Continué camino siempre por el margen izquierdo del río, maravillada por el paisaje que la ruta me iba regalando. En un recodo, el río se bifurca en dos y las aguas del afluente Les Bés viniene viene a unirse al río principal. A partir de aquí, seguí rumbo norte buscando un buen sitio donde pasar la noche a orillas de este nuevo cauce.
Descubrí una pequeña entrada escondida entre los matorrales que tapaban un puente que cruzaba a la otra orilla. Pensé que, si lo cruzaba, podría encontrar un buen sitio donde plantar mi tienda y pasar una noche tranquila junto al río. Podría darme un baño, cocinarme la cena y, por la noche, echarme a dormir mecida por el sonido de la corriente.
A partir de este momento surgió la magia y puedo decir que esta fue la mejor noche de todo mi viaje y es que, lo que ocurrió a continuación, se me quedará en la memoria por mucho tiempo como prueba de la bondad y hospitalidad de la gente.
Cuando llegué a la otra orilla encontré un sitio perfecto para plantar la tienda, pero enseguida vi que el terreno pertenecía a una casa que se veía a unas decenas de metros. El sitio era tan espectacular que no quise marcharme de allí por lo que se me ocurrió ir hasta la casa y preguntar a sus dueños si me daban permiso para pasar la noche en su terreno.
Llamé a voces a través de una puerta que estaba medio abierta y se asomó un señor de alrededor de 70 años con cara de asombro y curiosidad. Medio en inglés medio en francés, le expliqué quién era y que hacía allí y enseguida me dio permiso para quedarme en sus tierras, sin ponerme ninguna pega.

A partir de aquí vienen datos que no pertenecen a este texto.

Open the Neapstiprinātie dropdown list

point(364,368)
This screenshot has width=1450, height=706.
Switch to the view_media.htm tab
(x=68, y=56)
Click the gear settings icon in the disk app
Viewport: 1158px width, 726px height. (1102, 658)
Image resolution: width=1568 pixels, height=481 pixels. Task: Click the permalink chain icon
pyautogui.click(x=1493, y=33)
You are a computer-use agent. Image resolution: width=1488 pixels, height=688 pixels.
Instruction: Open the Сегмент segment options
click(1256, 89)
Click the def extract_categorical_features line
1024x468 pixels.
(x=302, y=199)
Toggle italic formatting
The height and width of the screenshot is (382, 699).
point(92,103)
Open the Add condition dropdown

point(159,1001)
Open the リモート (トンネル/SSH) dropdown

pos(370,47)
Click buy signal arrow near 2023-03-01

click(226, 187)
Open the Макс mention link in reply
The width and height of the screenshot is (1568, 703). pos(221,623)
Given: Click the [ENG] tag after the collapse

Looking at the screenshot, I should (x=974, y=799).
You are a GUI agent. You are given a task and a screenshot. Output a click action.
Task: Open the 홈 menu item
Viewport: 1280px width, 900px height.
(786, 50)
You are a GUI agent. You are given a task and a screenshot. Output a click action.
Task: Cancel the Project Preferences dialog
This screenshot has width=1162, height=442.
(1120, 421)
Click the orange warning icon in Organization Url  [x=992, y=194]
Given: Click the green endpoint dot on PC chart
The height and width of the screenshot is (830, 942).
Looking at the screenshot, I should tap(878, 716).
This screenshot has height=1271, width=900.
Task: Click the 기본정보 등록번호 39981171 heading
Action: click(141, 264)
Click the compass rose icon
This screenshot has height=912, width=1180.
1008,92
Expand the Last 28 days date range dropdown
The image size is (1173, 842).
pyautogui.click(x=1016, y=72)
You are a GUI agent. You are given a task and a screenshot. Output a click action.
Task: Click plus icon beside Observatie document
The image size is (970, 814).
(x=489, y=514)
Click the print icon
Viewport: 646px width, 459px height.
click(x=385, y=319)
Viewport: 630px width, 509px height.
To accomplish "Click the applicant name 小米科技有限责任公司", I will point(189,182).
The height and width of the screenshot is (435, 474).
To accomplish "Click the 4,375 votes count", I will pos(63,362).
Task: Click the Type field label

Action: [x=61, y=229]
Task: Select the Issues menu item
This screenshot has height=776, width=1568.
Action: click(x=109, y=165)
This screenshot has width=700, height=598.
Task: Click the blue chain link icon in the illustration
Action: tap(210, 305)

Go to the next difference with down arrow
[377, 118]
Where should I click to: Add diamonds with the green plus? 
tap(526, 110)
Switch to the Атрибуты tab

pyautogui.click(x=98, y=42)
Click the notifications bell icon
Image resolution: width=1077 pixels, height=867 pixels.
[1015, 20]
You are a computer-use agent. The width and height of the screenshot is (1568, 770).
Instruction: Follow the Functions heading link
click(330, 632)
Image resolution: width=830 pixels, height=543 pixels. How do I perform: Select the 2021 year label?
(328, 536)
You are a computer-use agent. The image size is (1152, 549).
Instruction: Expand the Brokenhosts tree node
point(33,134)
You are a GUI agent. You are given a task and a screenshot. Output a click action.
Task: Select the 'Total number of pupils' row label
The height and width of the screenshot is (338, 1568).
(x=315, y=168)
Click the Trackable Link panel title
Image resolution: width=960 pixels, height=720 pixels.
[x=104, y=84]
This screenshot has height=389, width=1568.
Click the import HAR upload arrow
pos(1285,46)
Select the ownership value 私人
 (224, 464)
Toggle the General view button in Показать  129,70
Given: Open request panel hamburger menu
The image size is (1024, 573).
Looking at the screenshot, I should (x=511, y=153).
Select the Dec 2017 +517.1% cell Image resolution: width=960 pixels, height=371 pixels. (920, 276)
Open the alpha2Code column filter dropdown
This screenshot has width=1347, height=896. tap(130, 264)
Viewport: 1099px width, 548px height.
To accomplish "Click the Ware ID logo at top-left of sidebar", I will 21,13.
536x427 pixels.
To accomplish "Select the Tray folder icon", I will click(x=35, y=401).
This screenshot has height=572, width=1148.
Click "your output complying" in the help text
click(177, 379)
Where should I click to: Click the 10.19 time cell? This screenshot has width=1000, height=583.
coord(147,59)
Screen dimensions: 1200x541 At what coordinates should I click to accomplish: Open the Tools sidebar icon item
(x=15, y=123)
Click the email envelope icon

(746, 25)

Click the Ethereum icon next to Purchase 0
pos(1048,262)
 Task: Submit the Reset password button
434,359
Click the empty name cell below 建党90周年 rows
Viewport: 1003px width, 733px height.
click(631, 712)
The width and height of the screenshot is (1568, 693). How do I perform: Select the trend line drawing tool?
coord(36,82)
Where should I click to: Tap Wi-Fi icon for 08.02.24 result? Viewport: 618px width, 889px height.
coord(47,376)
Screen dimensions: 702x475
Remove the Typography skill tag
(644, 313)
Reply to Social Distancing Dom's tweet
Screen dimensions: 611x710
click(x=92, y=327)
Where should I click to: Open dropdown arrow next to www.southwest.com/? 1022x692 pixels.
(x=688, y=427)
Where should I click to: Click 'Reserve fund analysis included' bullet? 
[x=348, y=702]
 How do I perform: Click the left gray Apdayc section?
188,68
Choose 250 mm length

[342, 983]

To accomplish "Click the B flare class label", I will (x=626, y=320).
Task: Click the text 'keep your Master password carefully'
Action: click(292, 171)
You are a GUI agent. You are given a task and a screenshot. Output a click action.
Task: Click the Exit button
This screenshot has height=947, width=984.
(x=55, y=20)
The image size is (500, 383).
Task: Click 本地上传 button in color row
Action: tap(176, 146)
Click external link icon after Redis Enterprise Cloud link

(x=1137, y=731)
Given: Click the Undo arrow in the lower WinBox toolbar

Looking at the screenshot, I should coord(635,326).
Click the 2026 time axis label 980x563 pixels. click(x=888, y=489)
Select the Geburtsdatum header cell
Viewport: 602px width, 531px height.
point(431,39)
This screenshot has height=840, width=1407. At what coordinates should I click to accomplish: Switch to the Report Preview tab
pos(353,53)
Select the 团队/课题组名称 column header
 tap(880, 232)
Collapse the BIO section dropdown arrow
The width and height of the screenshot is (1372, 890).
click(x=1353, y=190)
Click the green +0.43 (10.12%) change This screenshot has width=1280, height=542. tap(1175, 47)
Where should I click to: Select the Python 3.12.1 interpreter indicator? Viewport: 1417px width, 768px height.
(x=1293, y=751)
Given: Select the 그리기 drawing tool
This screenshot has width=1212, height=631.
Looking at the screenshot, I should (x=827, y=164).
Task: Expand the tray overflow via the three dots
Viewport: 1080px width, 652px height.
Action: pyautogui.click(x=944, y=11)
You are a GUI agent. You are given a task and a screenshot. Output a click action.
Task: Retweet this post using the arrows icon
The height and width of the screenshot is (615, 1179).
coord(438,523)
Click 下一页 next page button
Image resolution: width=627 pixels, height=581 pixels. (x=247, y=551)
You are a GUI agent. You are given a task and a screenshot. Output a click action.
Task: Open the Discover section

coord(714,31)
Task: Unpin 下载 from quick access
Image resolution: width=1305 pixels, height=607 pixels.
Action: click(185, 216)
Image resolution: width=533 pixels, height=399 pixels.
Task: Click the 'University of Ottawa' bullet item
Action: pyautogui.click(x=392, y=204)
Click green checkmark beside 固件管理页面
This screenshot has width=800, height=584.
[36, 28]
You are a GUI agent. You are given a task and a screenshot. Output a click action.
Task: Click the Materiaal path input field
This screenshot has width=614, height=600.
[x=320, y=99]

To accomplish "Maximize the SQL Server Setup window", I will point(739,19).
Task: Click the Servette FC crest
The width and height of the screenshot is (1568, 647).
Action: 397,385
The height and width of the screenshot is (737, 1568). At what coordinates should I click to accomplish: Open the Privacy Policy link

Le di las gracias como mil veces y me fui a montar la tienda.
Cuando ya tenía todo organizado me fui a darme un baño, dejándome mecer durante un largo rato por la corriente de las frías aguas del río. Estaba en la gloria, rodeada de montañas y naturaleza, no podía pedir más, estaba en el lugar perfecto.
Sin embargo, hubo más sorpresas. Cuando volví a mi tienda, se acercó la que por un momento pensé que era la hija del señor, a ofrecerme pasar a la casa a ducharme e invitarme a cenar con ellos. Denegué la ducha porque me bastaba con el baño en el río, pero acepté cenar con ellos de muy buena gana sin dudarlo ni un momento.
Marc, Nicola y Laurent me brindaron una hospitalidad increíble y pasamos la velada contándonos nuestras vidas en el porche de esa magnífica casa que, según me contó Marc, tiene una antigüedad de más de 300 años. Cuando la compró, solo se encontraban en pie las paredes y la fue reconstruyendo poco a poco hasta dejarla como se ve hoy. Tras una deliciosa cena finalizada con una tabla de quesos, tarta y helado, nos despedimos y me fui a dormir a la orilla del río. Fue una noche mágica.